What are numbers?

Introduction

Informally:

• N = { 0,1,... } or N = { 1,2,... }
  Wether 0 is in N depends on where you live and what is your field of interest. At the informal level it is a religious topic.
• Z = { ..., - 1,0,1,... }
• Q = { p/q | p, q in Z and q != 0 }
• R = { d_0.d_1d_2... | d_0 in Z and 0 <= d_i <= 9 for i > 0 }
• C = { a + b o i | a, b in R and i^2 = -1 }

Construction of the Number System

Formally (following the mainstream in math) the numbers are constructed from scratch out of the axioms of Zermelo Fraenkel set theory (a.k.a. ZF set theory) [Enderton77, Henle86, Hrbacek84]. The only things that can be derived from the axioms are sets with the empty set at the bottom of the hierarchy. This will mean that any number is a set (it is the only thing you can derive from the axioms). It doesn't mean that you always have to use set notation when you use numbers: just introduce the numerals as an abbreviation of the formal counterparts.

The construction starts with N and algebraically speaking, N with its operations and order is quite a weak structure.
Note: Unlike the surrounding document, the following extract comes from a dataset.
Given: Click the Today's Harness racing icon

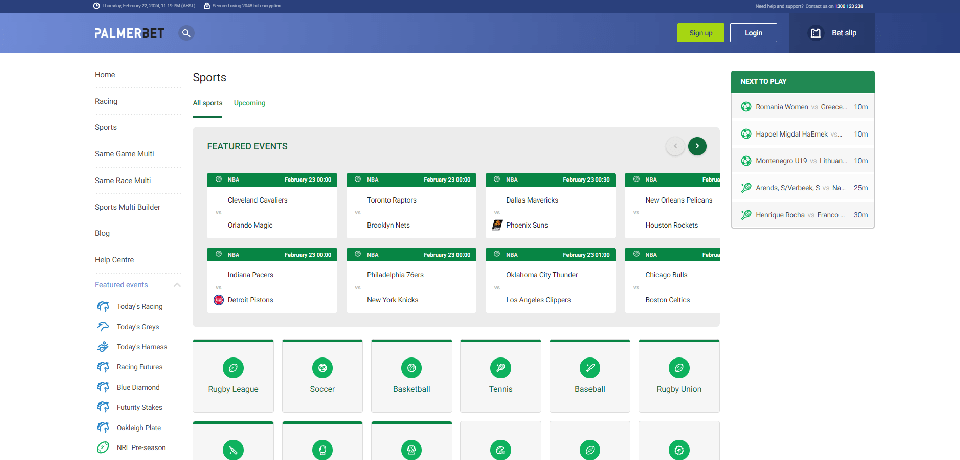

In the following constructions the structures will be strengthen one step at the time: Z will be an integral domain, Q will be a field, for the field R the order will be made complete, and field C will be made algebraically complete.
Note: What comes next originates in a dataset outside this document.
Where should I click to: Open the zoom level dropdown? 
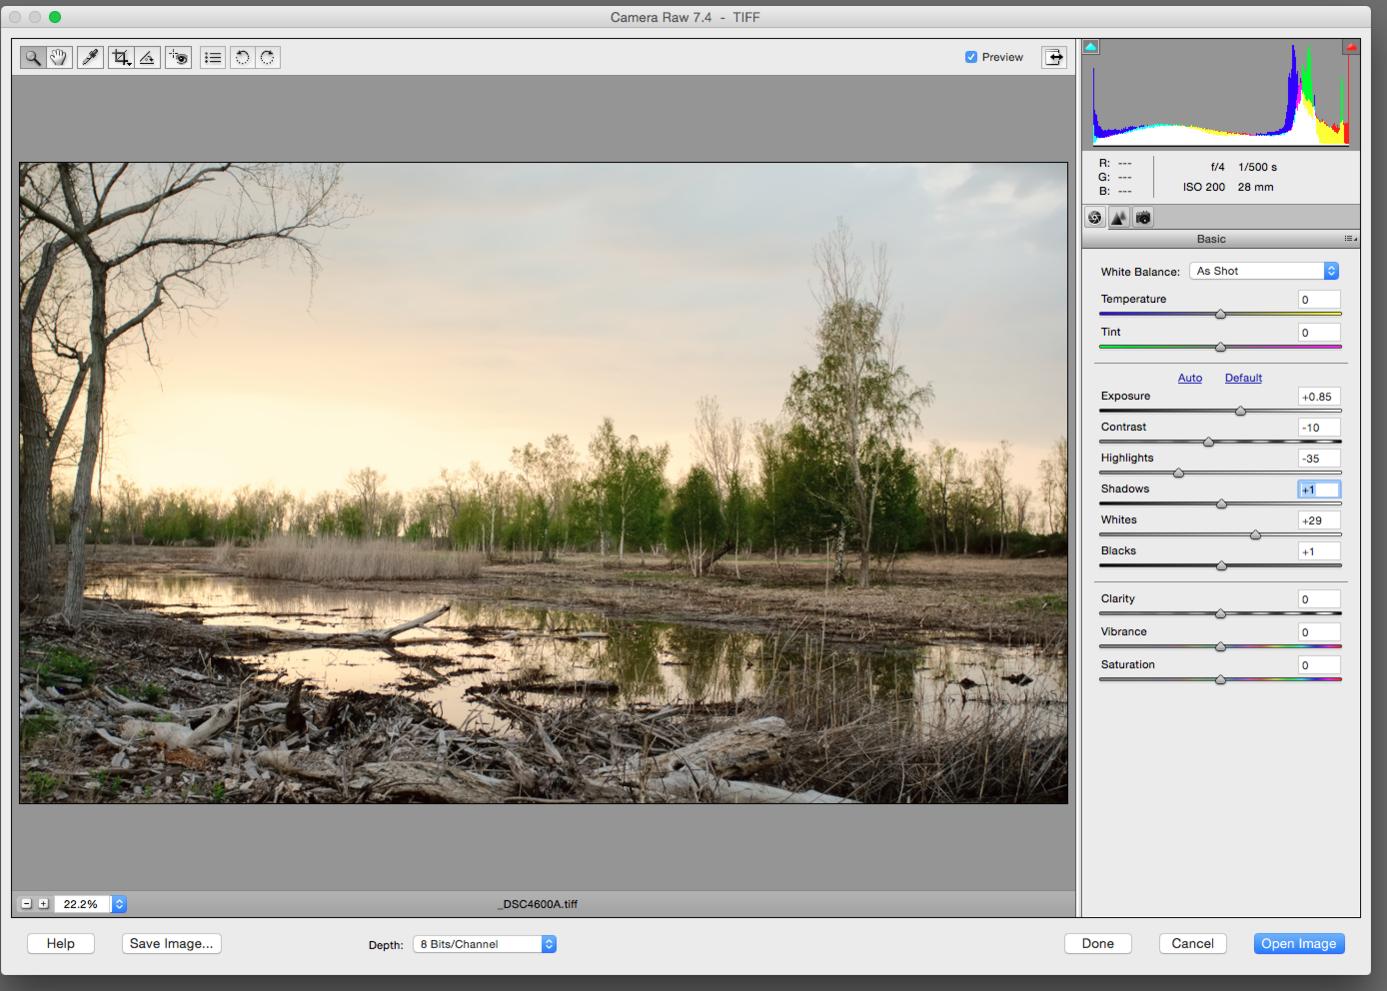pos(119,904)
Before we start, first some notational stuff:

• a pair (a,b) = { { a } , { a,b } } ,
• an equivalence class [a] = { b | a == b } ,
• the successor of a is s(a) = a U { a } .
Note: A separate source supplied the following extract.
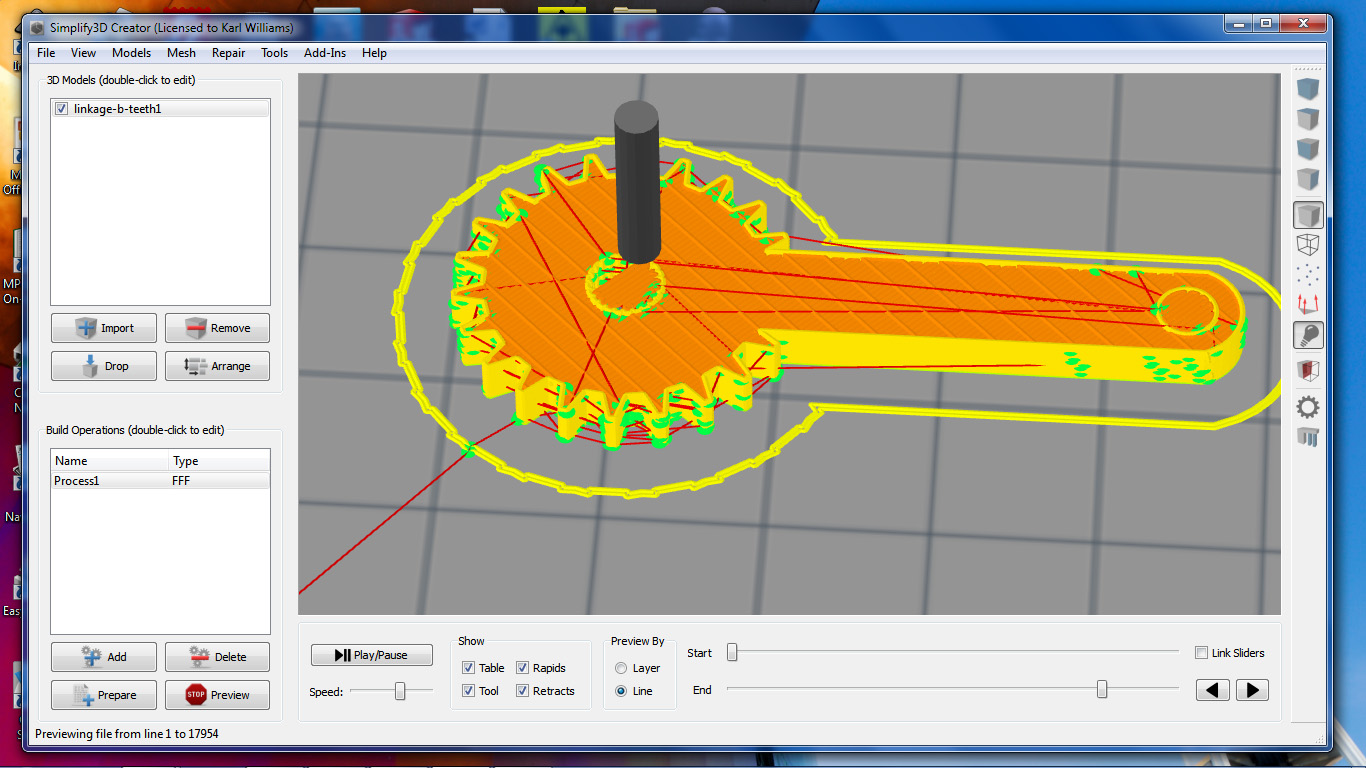Open the Add-Ins menu
This screenshot has width=1366, height=768.
(324, 53)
Although the previous notations and the constructions that follow are the de facto standard ones, there are different definitions possible.

Construction of N

• { } in N
• if a in N then s(a) in N
• N is the smallest possible set such that the preceding rules hold.

• a_n +_n 0_n = a_n
• a_n +_n s(b_n) = s(a_n +_n b_n)

• a_n *_n 0_n = 0_n
• a_n *_n s(b_n) = (a_n *_n b_n) +_n a_n

Construction of Z

We define an equivalence relation on N x N: (a_n,b_n) ==_z(c_n,d_n) iff a_n +_n d_n = c_n +_n b_n. Note that ==_z ``simulates'' a subtraction in N . Z = { [(a_n,b_n)]_z | a_n, b_n in N } . We will refer to the elements of Z by giving them a subscript _z. The elements of N can be embedded as follows: embed_n : N --> Z such that embed_n(a_n) = [(a_n,0_n)]_z. Furthermore we can define:

• [(a_n,b_n)]_z <_z [(c_n,d_n)]_z iff a_n +_n d_n <_n c_n +_n b_n
• [(a_n,b_n)]_z +_z [(c_n,d_n)]_z = [(a_n +_n c_n, b_n +_n d_n)]_z
• [(a_n,b_n)]_z *_z [(c_n,d_n)]_z =
  [((a_n *_n c_n) +_n (b_n *_n d_n), (a_n *_n d_n) +_n (c_n *_n b_n))]_z

Construction of Q

We define an equivalence relation on Z x (Z { 0_z }): (a_z,b_z) ==_q (c_z,d_z) iff a_z *_z d_z = c_z *_z b_z. Note that ==_q ``simulates'' a division in Z . Q = { [(a_z,b_z)]_q | a_z in Z and b_z in Z { 0_z } } . We will refer to the elements of Q by giving them a subscript _q. The elements of Z can be embedded as follows: embed_z : Z --> Q such that embed_z(a_z) = [(a_z,1_z)]_q. Furthermore we can define:

• [(a_z,b_z)]_q <_q [(c_z,d_z)]_q iff a_z *_z d_z <_z c_z *_z b_z
  when 0_z <_z b_z and 0_z <_z d_z
• [(a_z,b_z)]_q +_q [(c_z,d_z)]_q = [((a_z *_z d_z) +_z (c_z *_z b_z), b_z *_z d_z)]_q
• [(a_z,b_z)]_q *_q [(c_z,d_z)]_q = [(a_z *_z c_z, b_z *_z d_z)]_q

Construction of R

The construction of R is different (and more awkward to understand) because we must ensure that the cardinality of R is greater than that of Q .
Set c is a Dedekind cut iff

• { } subset c subset Q (strict inclusions!)
• c is closed downward:
  if a_q in c and b_q <_q a_q then b_q in c
• c has no largest element:
  there isn't an element a_q in c such that b_q <_q a_q for all b_q != a_q in c

• a_r <_r b_r iff a_r subset b_r (strict inclusion!)
• a_r +_r b_r = { c_q +_q d_q | c_q in a_r and d_q in b_r }
• -_r a_r = ; { b_q | there exists an c_q in Q such that b_q <_q c_q and (-1)_q *_q c_q in a_r }
• |a_r|_r = a_r U -_r a_r
• *_r is defined as:
  • if not a_r <_r 0_r and not b_r <_r 0_r
    then a_r *_r b_r = 0_r U { c_q *_q d_q | c_q in a_r and d_q in b_r }
  • if a_r <_r 0_r and b_r <_r 0_r then a_r *_r b_r = |a_r|_r *_r |b_r|_r
  • otherwise a_r *_r b_r = -_r (|a_r|_r *_r |b_r|_r)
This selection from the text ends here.